Sous l’influence de cette loi, les écoles primaires se sont multipliées dans la province de Buenos-Ayres. Elles s’y multiplient tous les jours. Au recensement général de 1881, il y en avait 429, dont 285 publiques et 144 particulières. Elles étaient fréquentées par 46,000 enfans de six à quatorze ans. La population enfantine était de 116,000. Cela donne la mesure des efforts qu'il reste encore à faire pour rendre l’instruction universelle. Ce n’en sont pas moins des chiffres fort honorables, si l’on tient compte des immenses régions où les chaumières sont à plusieurs lieues les unes des autres et où l’assiduité des jeunes écoliers est chose impossible, si hardis cavaliers qu'ils puissent être, à peine sortis de la mamelle. A La Plata, en y joignant le bourg de La Enseñada, aujourd'hui englobé dans la capitale, il existe 25 écoles primaires. Comme à Buenos-Ayres, du reste, on leur a construit des bâtimens luxueux. Quand on parcourt les deux villes, la préoccupation assidue dont l’enseignement est l’objet saute aux yeux. C’est sur cette observation favorable que je veux finir cette étude.

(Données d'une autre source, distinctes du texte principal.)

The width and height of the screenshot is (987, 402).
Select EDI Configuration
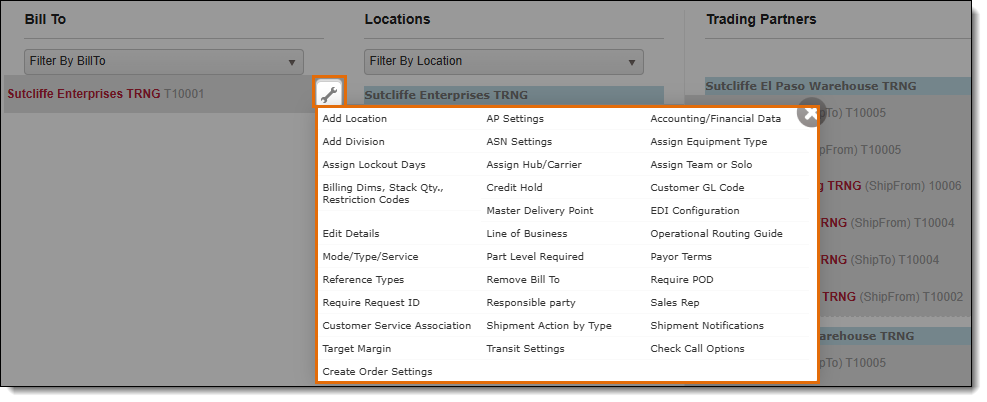coord(694,211)
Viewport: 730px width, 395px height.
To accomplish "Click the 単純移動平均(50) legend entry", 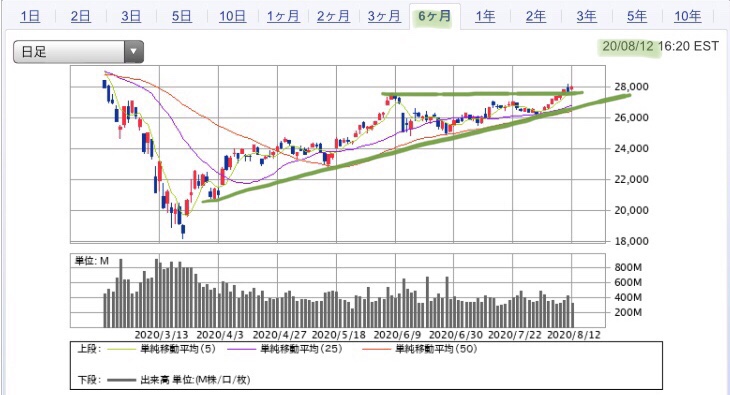I will pyautogui.click(x=420, y=349).
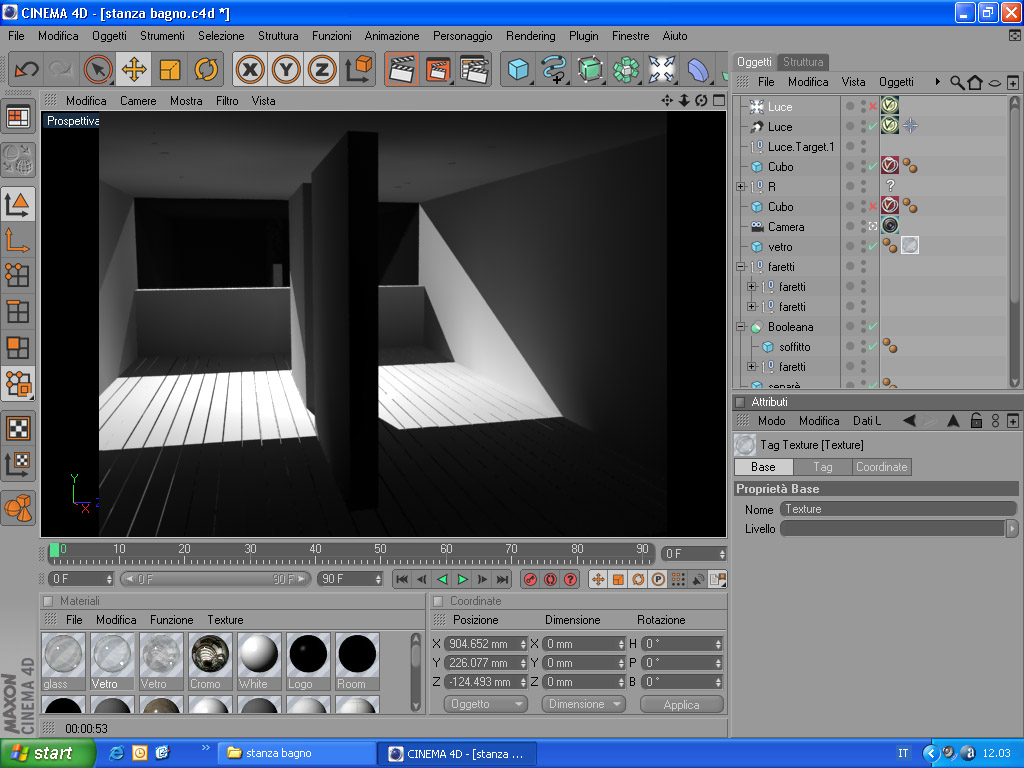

En l’écrivant, je me suis peu défendu du sentiment de sympathie que ce pays inspire à ceux qui l’ont habité longtemps. Ne faut-il pas sympathiser avec les gens pour les bien comprendre, et un critique chagrin ne voit-il pas en général plus faux qu'un observateur bienveillant? Il me semble qu'il se dégage de ce tableau, peut-être complaisamment éclairé, mais tracé d’après nature, l’impression d’une nationalité vivace, agissante. Elle est encore en formation, beaucoup d’élémens hétérogènes viennent s’y amalgamer. Il doit suffire, pour que nous nous y intéressions en France, que la plupart de ces élémens soient latins, et que ceux qui ne le sont point se latinisent en s’y absorbant. C’est une civilisation latine qui est en train d’éclore, et elle paraît appelée à jeter un certain éclat. Il ne doit pas nous être indifférent que les rejets de la sève latine poussent vigoureusement quelque part, ne fût-ce que pour mettre un peu de diversité dans la teinte anglo-saxonne qui envahit les autres parties du monde colonial.


ALFRED EBELOT.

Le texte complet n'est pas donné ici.